Chicago Magazine called Friday’s portion of the market — featuring food stalls from yours truly, Mott Street, The Bristol, Yusho, Travelle, Parson’s Chicken & Fish, Smalls, Pecking Order, Blackbird, Big Jones, Floriole Cafe & Bakery, and Acadia — “what foodies have always wished Taste of Chicago would be like.”


We’ll be hawking hot sauces or alfajores or something equally delicious and ‘take-home-able,’ so you can skip that Black Friday doorbuster, because the last thing we’d want is for you to get trampled when you can scoop unique and awesome holiday gifts in a much more civilized atmosphere.


Block 37
108 N. State Street
Friday, December 6, 2013
6*-9pm

*get in a whole hour early when you purchase a VIP ticket!

Thursday, November 14, 2013

Get Your Party On

We’re here to tell you that you don’t have to put up with tired buffet lines and tepid chafing dishes at your holiday party this year. Instead, you could be enjoying the cornucopia of Mermaid Shack favorites above. 

This mermaid shack stays cozy all winter, thanks in part to Alice’s arrangements, and you can roll right through that initial awkwardness of co-worker socialization pretty quickly once you’ve got one of Justin Anderson’s daiquiris in hand. Play the big shot and impress your coworkers with the story behind the Mermaid on our Morgan Street facade.

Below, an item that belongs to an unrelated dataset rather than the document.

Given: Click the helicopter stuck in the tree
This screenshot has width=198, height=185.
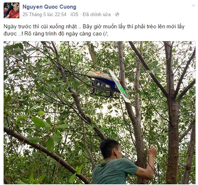Looking at the screenshot, I should (102, 83).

We’ve packaged together some of our most popular dishes into perfect party fare, so you can leave the details to us if you’d like. In our opinion, no menu would be complete without our signature empanadas or Feijoada Black Beans and Rice, but we’re into customization, so we encourage you to pick the dishes that truly float your boat, like our Whole Fried Fish.

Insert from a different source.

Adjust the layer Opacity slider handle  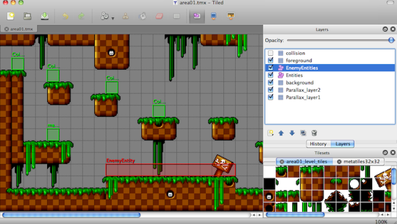tap(391, 40)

It’s the kind of latin/local party that will make your boss look the other way when you sneak in around lunchtime the next day.

Thursday, November 7, 2013

Our Three Cheese Panini


Humans weren’t born yesterday. In fact, we’ve been on this planet cooking cheese and bread for a long time. We’re pretty sure the moment fire was invented, a line formed immediately for everyone’s cheese to be toasted. But it wasn’t until the 20th century when the U.S. really got down to business in the cooked bread and cheese game, and the ubiquitous Grilled Cheese as we know it was born.

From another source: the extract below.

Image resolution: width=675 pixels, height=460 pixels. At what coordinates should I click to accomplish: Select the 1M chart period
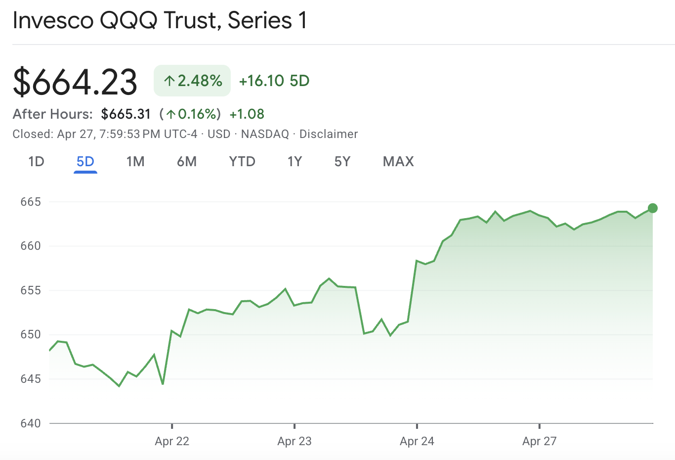point(135,161)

Like many of our greatest inventions, the Grilled Cheese arose out of necessity. In the 1920s, sliced bread and American cheese were relatively inexpensive and some genius decided to slap some butter on the bottom of the bread, layer the top with cheese, and cook the daylights out of it.

When the Great Depression hit the country in the 1930s, the Grilled Cheese was renamed the Cheese Dream — PR appears to have been a thriving business, even then — probably because giving something a fancy name makes it more than acceptable to serve to guests, without doing too much damage to one’s wallet. And moreover, given the choice between the American Dream and the Cheese Dream, which would you choose? We rest our case.

We’ve got a modern, Latin-local Cheese Dream on our lunch menu. You may know it by a slightly less aspirational moniker: the Three Cheese Panini. It’s comfort food at its finest, with chihuahua, cotija and cheddar melted and perfectly gooey, plus a little avocado (almost everything is better with a little avocado). Pickled fresnos and salsa verde add the La Sirena Clandestina bite that you’ve come to expect from this Mermaid Shack.